Report: To succeed, program to make reactor fuel from spent nuclear materials needs more money

It will take hundreds of millions more dollars to successfully operate a program in South Carolina to convert weapons-grade nuclear material into reactor fuel, while some say an alternative method could do it differently and more cheaply, according to a report commissioned by U.S. Secretary of Energy Ernest Moniz.

The report, obtained Thursday by The Associated Press, concludes that the program that includes the mixed-oxide fuel facility at the Savannah River Site needs up to $800 million annually over the next two to three years to be viable. That's contrasted to the roughly $400 million currently allocated to the effort.

The issue affects an agreement with Russia to convert both nations' spent nuclear materials. The facility that's supposed to do the job at the Savannah River Site is billions of dollars over budget and years behind schedule. Construction began in 2007 at the Savannah River Site as part of an agreement with Russia to produce MOX, or mixed-oxide fuel, at the sprawling Department of Energy complex on the Savannah River.

The Obama administration said last year it wanted to put the project on hold, and its overall work is now expected to cost about $8 billion.

The report contrasted MOX with another method known as downblending, which involves mixing the plutonium with another material to stabilize it. That process, while less expensive, also involves cooperation with a variety of federal facilities, including a repository in New Mexico where the canisters would be stored.

The agreement with Russia would also need to be amended to allow for scheduling changes if an alternative method were used, according to the report.

The Union of Concerned Scientists, which provided the report to the AP, said in a written statement that it's time to finally end the mixed-oxide fuel program in favor of an alternative method, like downblending.

"Congress should stop obstructing the Energy Department from shutting down the MOX program and allow it to ramp up the downblending program at the Savannah River Site. Otherwise, the government will continue to waste hundreds of millions of taxpayer dollars every year," Edwin Lyman of the Union for Concerned Scientists said in a statement. "The bottom line is the MOX program is too expensive and too risky to continue.

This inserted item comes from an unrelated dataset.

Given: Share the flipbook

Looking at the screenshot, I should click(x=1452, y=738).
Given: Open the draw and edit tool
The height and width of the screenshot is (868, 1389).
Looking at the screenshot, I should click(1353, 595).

The Energy Department's own study supports that conclusion."

In its own report in January, the Union of Concerned Scientists recommended that the Energy Department shut down the MOX facility entirely and ship the surplus plutonium to the New Mexico facility.

The contractor in charge of building the MOX facility deferred questions on the report to the National Nuclear Security Administration, which did not immediately return a message seeking comment.